Antiangiogenic and anti-inflammatory drugs: are they safe?

Since Rofecoxib (Vioxx) was withdrawn from the worldwide market based on the safety findings of the Adenomatous Polyp Prevention on Vioxx (APPROVe) study, the uncertainty around the cardiovascular safety of NSAIDs and COX-2 inhibitors remains and leaves practitioners with difficult management decisions for the hundreds of millions of patients worldwide who continue to require pain-relieving therapy to maintain an acceptable quality of life.

Importantly, the Food and Drug Administration recently summarized a statement that in various controlled clinical trials the cardiovascular risks of COX-2 selective drugs have been indistinguishable from non-selective NSAIDs, thus also raising serious questions about the safety of the latter. As such, the FDA mandated a “boxed warning” for COX-2 selective inhibitors and traditional NSAIDs alike in view of the potential of these agents to increase adverse cardiovascular outcomes. Unfortunately, none of the reported randomised trials undertaken with NSAIDs and COX-2 selective inhibitors have thus far been specifically designed to examine cardiovascular outcomes. Thus, the current situation is one of classic ‘equipoise’. Adequately powered, independently run randomized clinical trials prospectively designed to capture cardiovascular outcomes are urgently needed.

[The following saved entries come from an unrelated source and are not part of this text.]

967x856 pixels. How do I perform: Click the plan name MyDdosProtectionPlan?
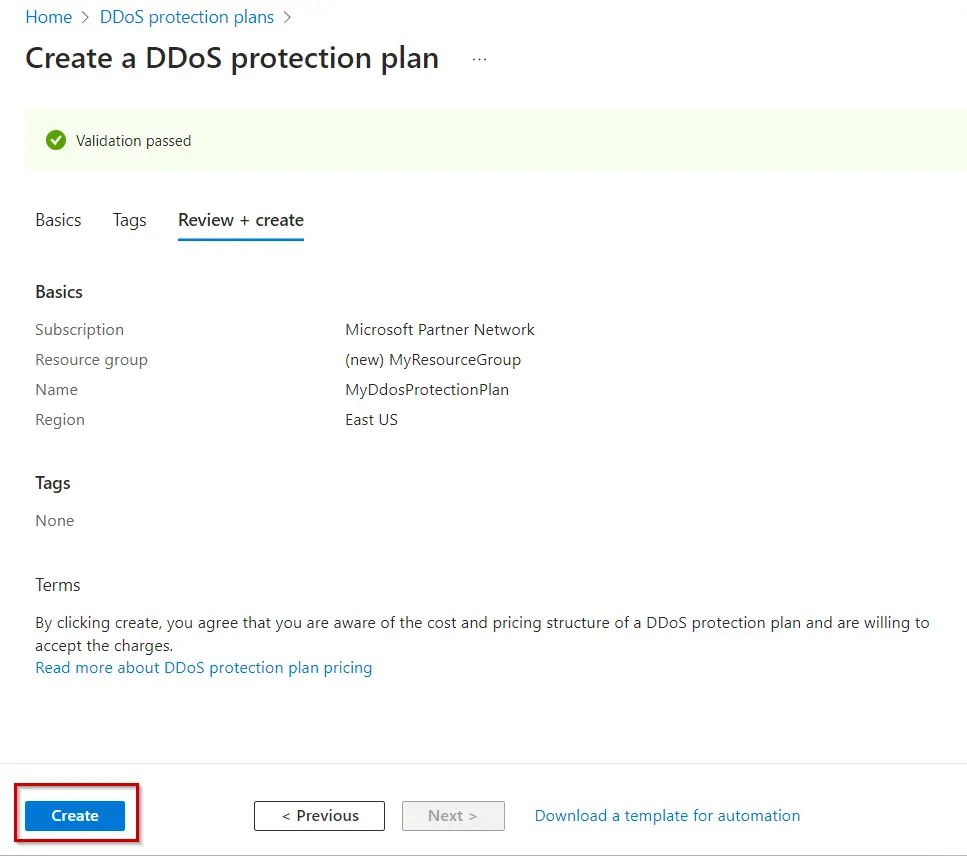coord(427,389)
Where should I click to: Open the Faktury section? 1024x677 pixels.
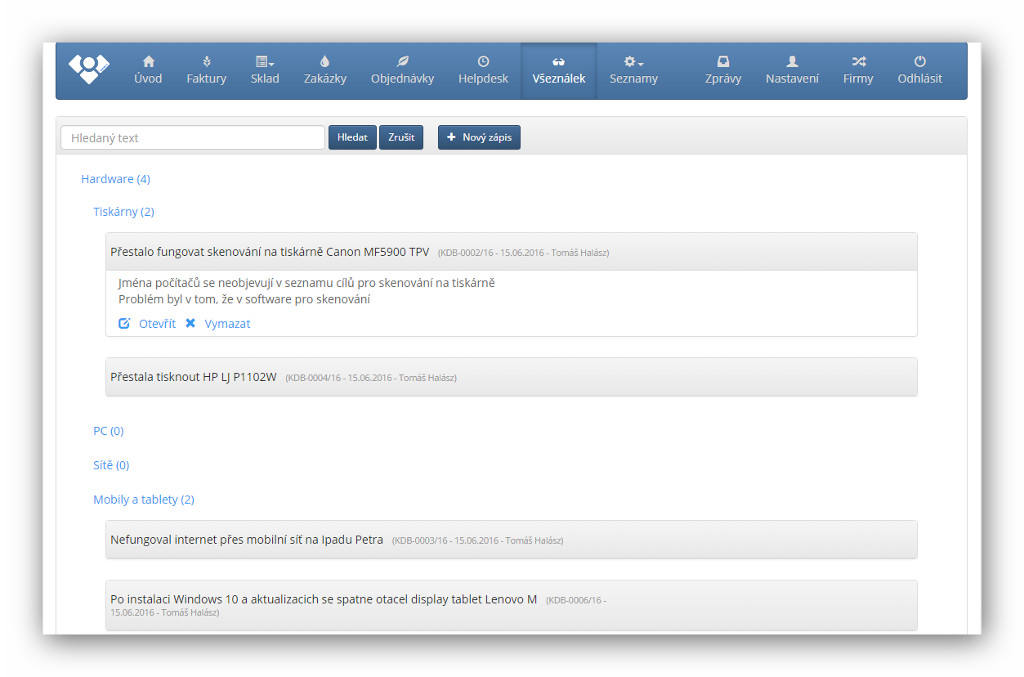pyautogui.click(x=206, y=70)
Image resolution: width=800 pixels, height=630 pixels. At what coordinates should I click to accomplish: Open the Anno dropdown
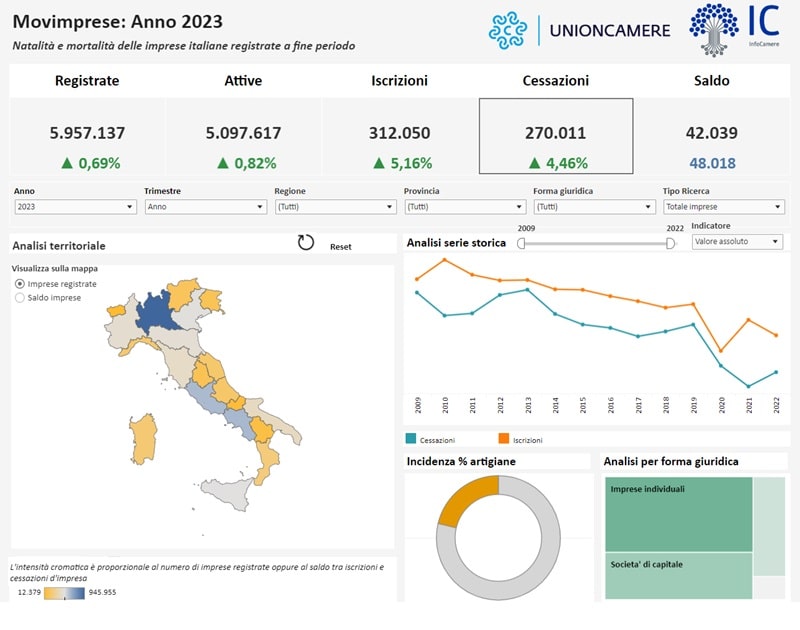point(70,207)
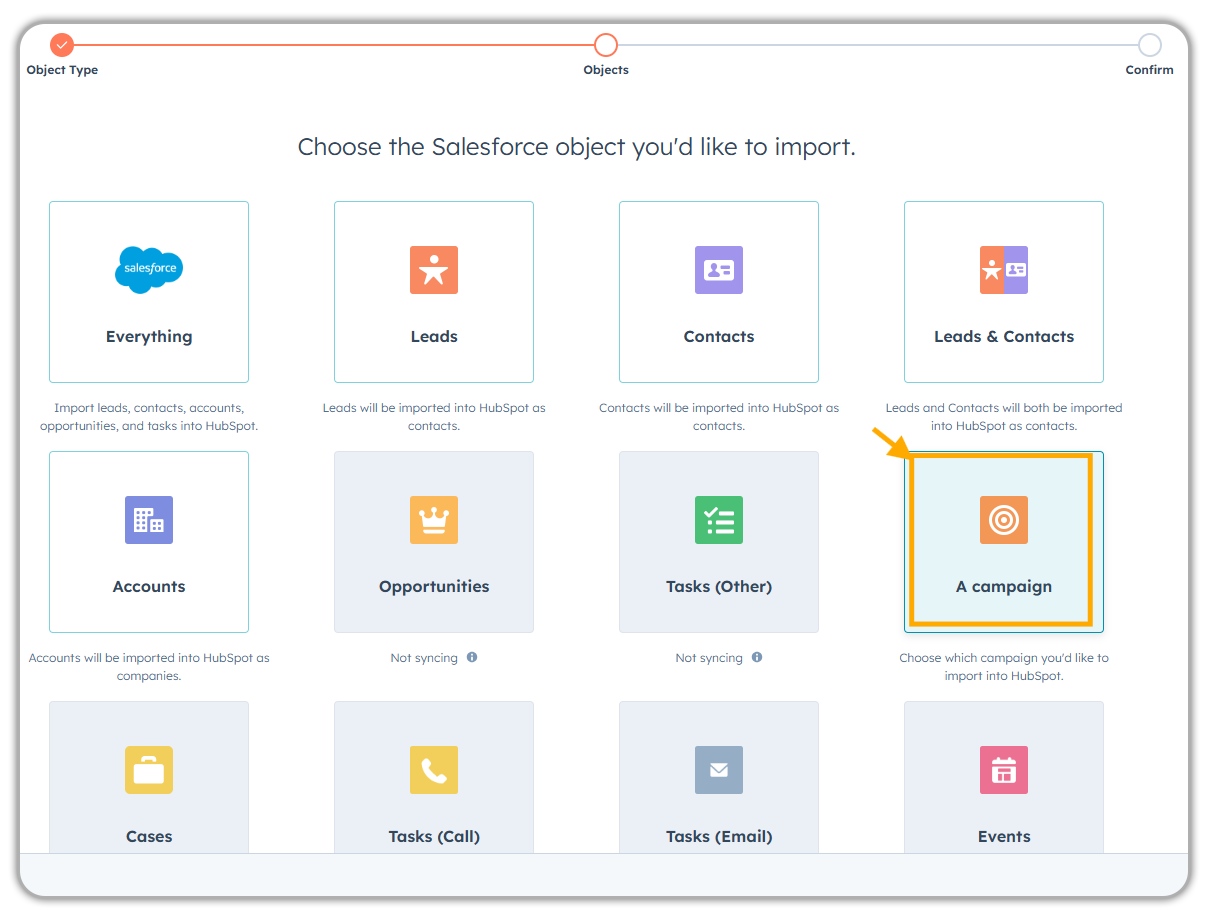Click the briefcase icon for Cases
The height and width of the screenshot is (917, 1211).
point(148,770)
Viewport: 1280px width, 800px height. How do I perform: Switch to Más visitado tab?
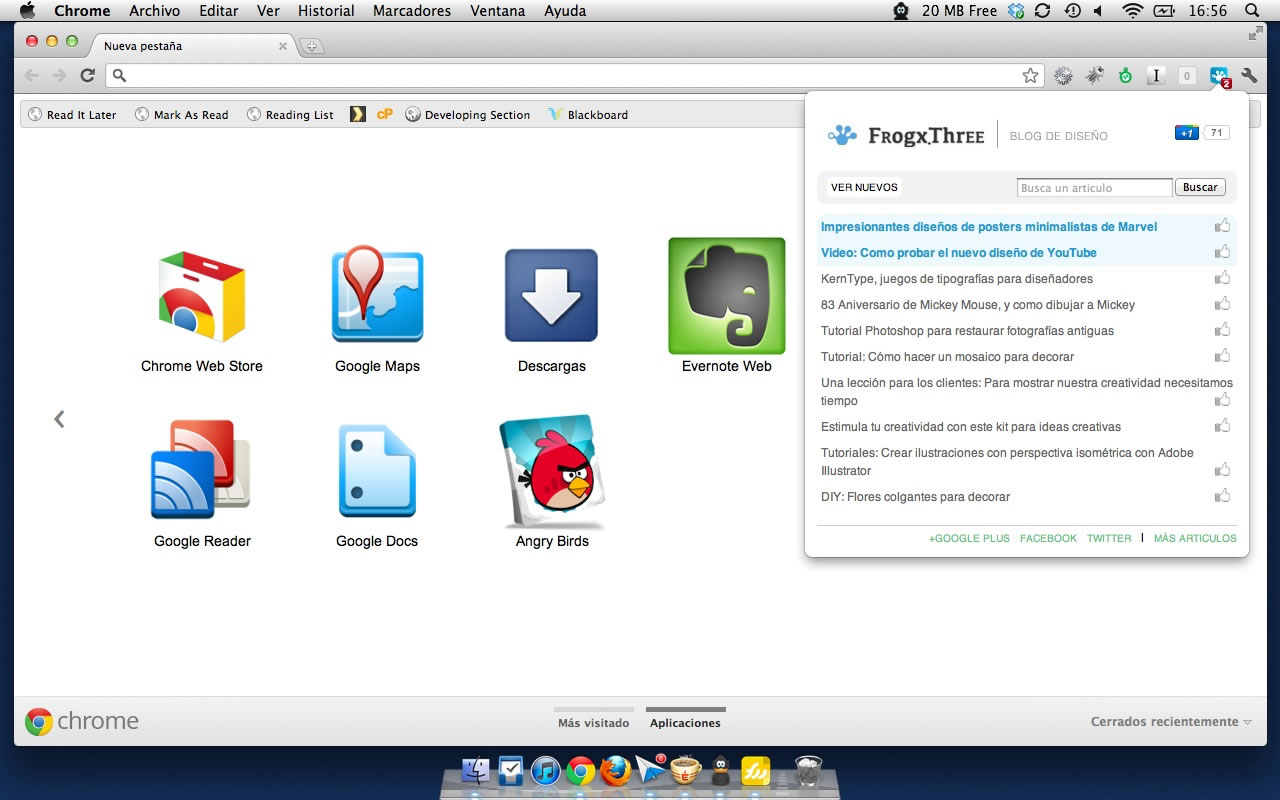click(x=594, y=722)
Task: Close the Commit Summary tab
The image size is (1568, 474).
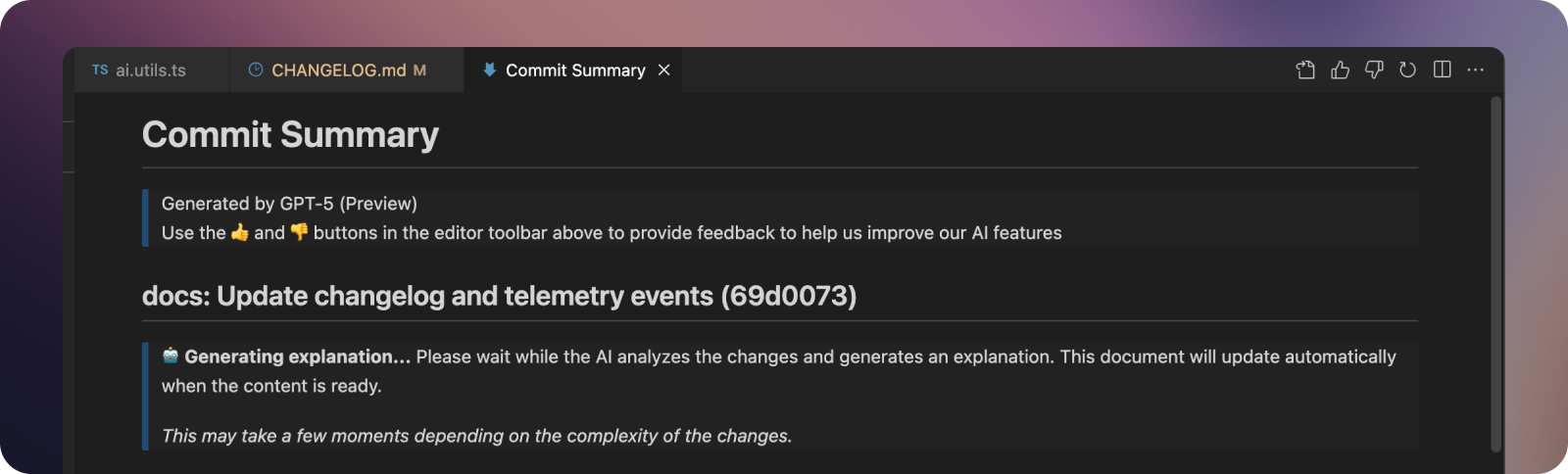Action: tap(664, 71)
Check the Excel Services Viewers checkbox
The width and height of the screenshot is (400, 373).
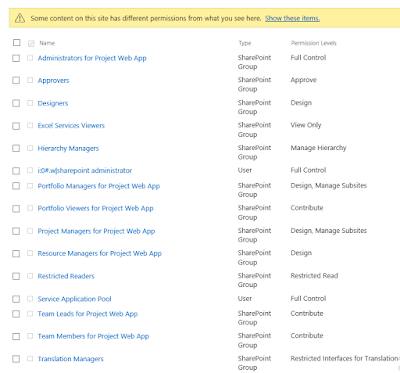(x=16, y=126)
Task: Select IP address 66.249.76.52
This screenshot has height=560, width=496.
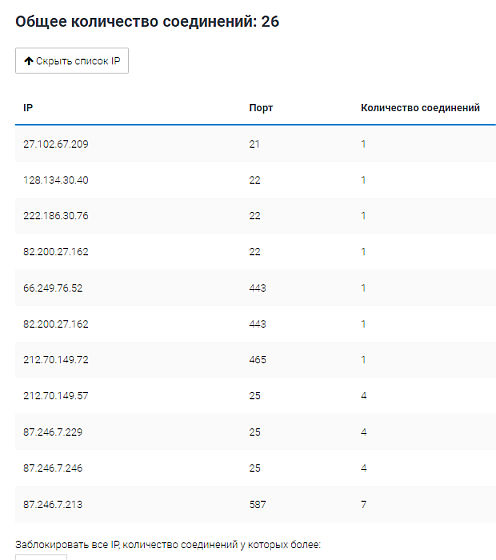Action: [x=53, y=288]
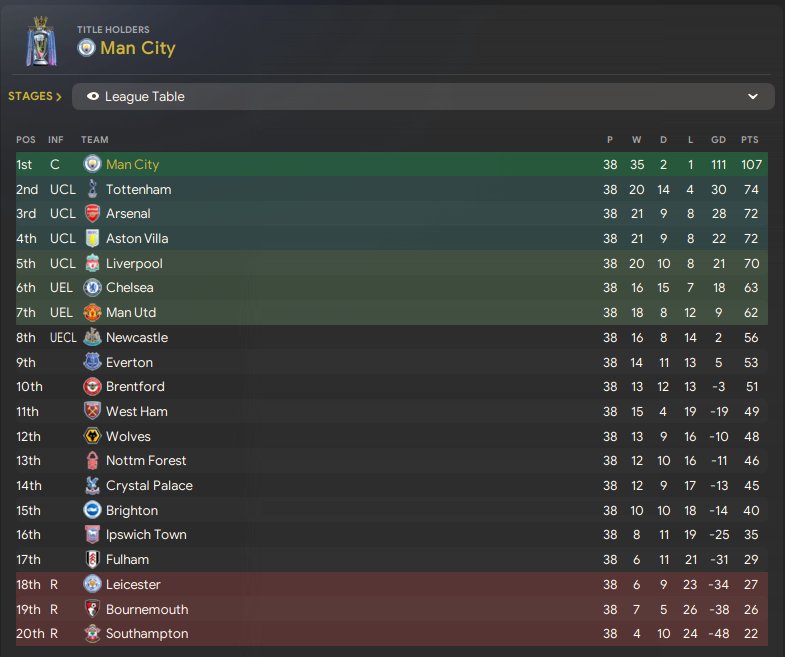Click the Premier League trophy icon
Screen dimensions: 785x657
coord(41,41)
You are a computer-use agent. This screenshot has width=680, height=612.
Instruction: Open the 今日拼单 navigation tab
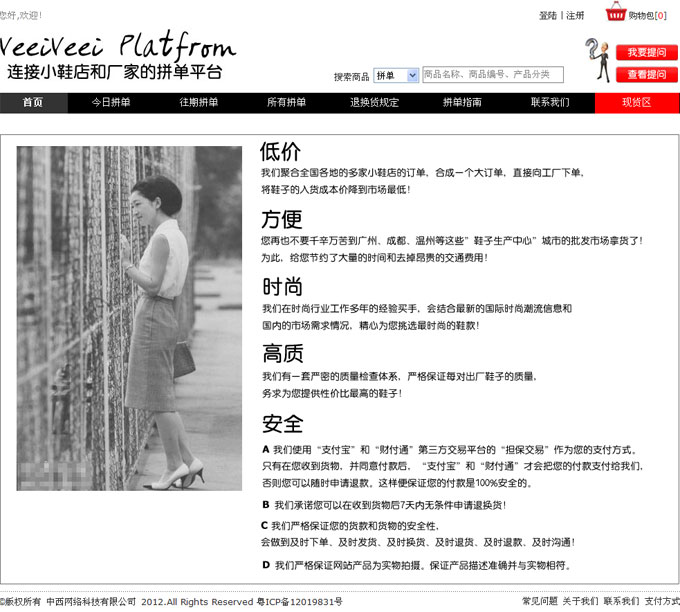pos(111,103)
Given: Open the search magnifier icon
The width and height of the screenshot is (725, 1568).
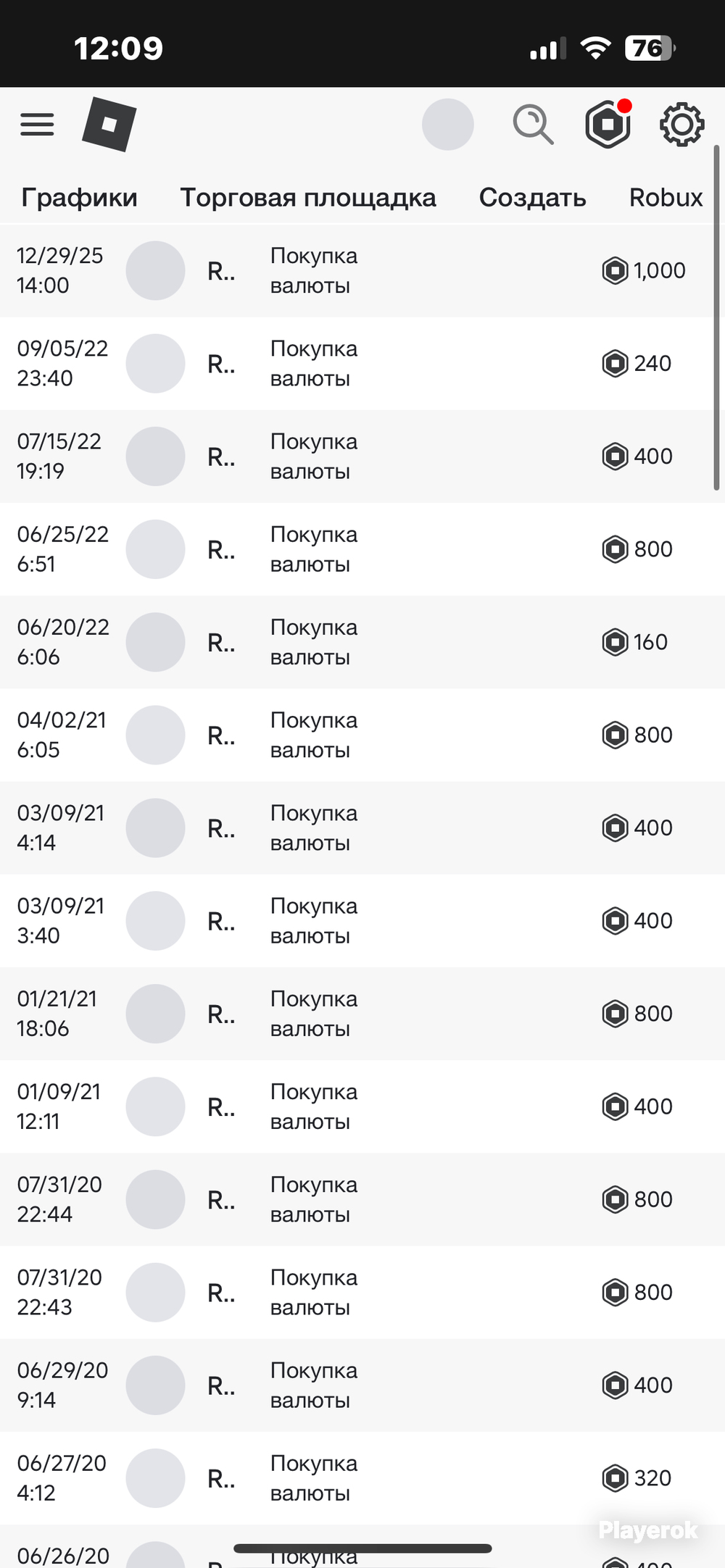Looking at the screenshot, I should (533, 125).
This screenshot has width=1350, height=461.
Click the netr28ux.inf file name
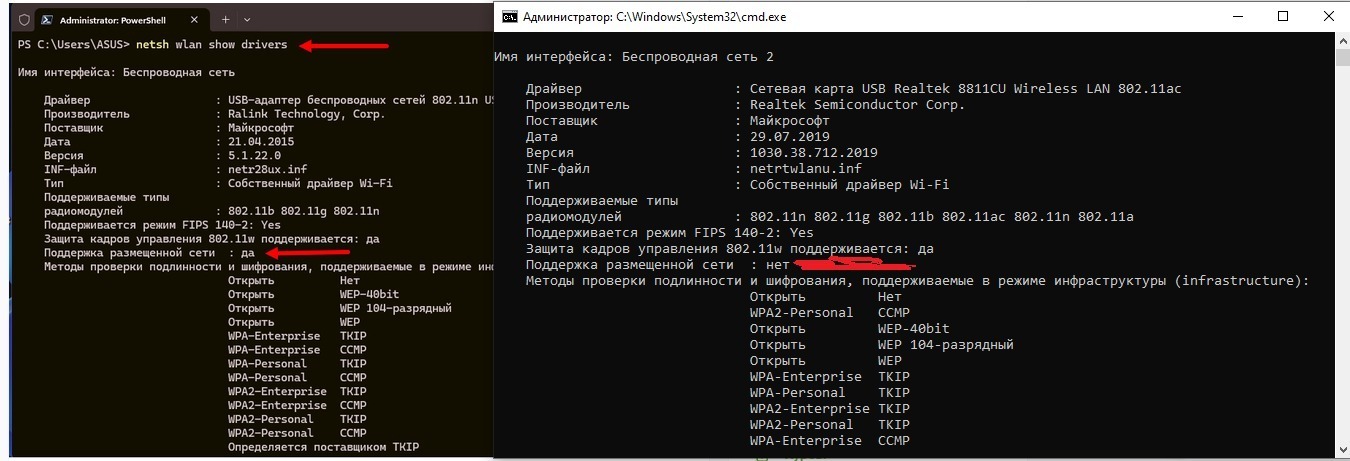[264, 170]
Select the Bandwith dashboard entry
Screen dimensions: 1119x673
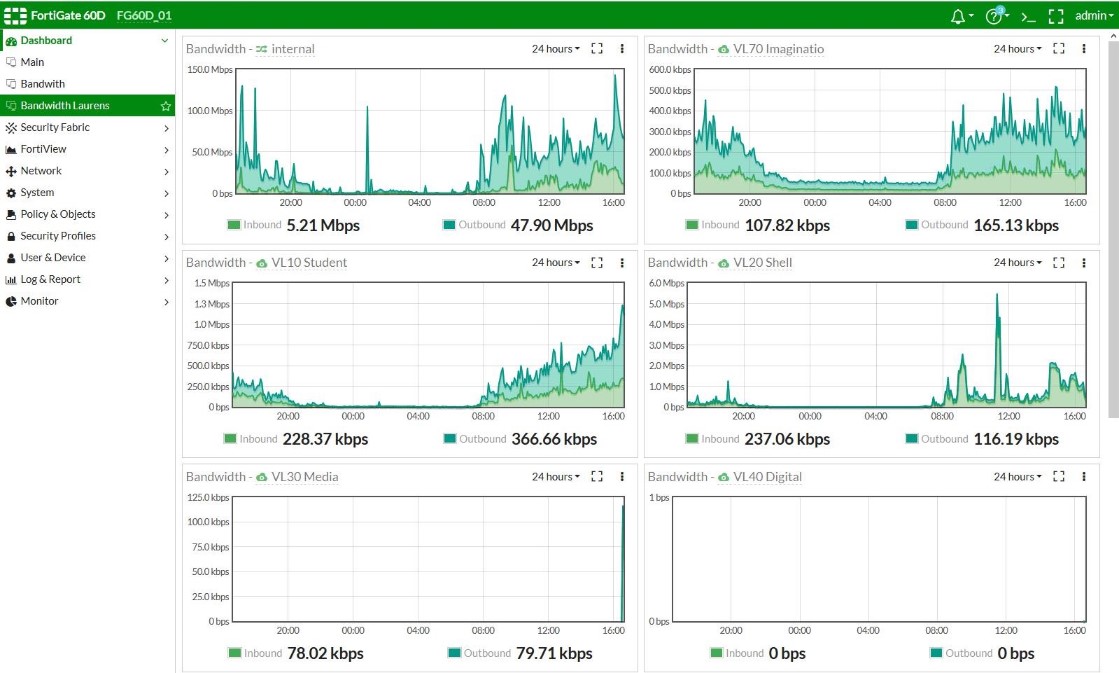(x=45, y=83)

In order to address at least some of the remaining clinically important questions concerning anti-inflammatory drugs, the PRECISION – Prospective Randomised Evaluation of Celecoxib Integrated Safety vs. Ibuprofen and Naproxen - trial in more than 20000 patients with osteoarthritis is now under way. Until trials like these are completed, careful risk benefit analysis needs to be undertaken for all anti-inflammatory agents regarding their potential gastrointestinal benefit, which in many cases remains yet to be definitely established, versus potential increase in cardiovascular risk, hypertension and its clinical sequels in particular.

Similarly, safety concerns exist for novel anti-VEGF therapies that have shown to effectively delay vision loss in patients with age-related neovascular macular degeneration (AMD), the most important cause of blindness in the Western world. Although the pathophysiology of AMD is still poorly understood, it is increasingly clear that vascular endothelial growth factor (VEGF) plays an important role in the promotion of neovascularization and vessel leakage that leads to loss of central vision. Therefore, intravitreal anti-VEGF therapy is currently the primary therapy for neovascular AMD. Currently, the most common therapeutic agents are ranibizumab, bevacizumab and pegaptanib which differ in their selectivity for VEGF. However, their well-documented efficacy in treating wet AMD may come at the cost of cardiovascular safety, as VEGF, mostly through its downstream mediator NO, exerts essential physiological functions in maintaining vascular integrity. Since breakdown of the blood-ocular barrier is common in AMD, repeated intravitreal anti-VEGF therapy may lead to clinically relevant systemic VEGF inhibition, possibly resulting in serious long-term cardio- and cerebrovascular adverse events. Unfortunately, the number of cardiovascular events in these AMD trials without pre specified cardiovascular safety endpoints are too small to provide any clinical relevant evidence of safety.

Only adequately powered randomized clinical trials prospectively addressing cardiovascular safety will provide the evidence of whether the proven benefits of VEGF antagonism in the eye may come at the cost of potential systemic, particularly adverse cardiovascular events. Until this trial evidence becomes available, ophthalmologists and cardiologists should synchronize their efforts to reduce the cardiovascular burden of patients with wet AMD.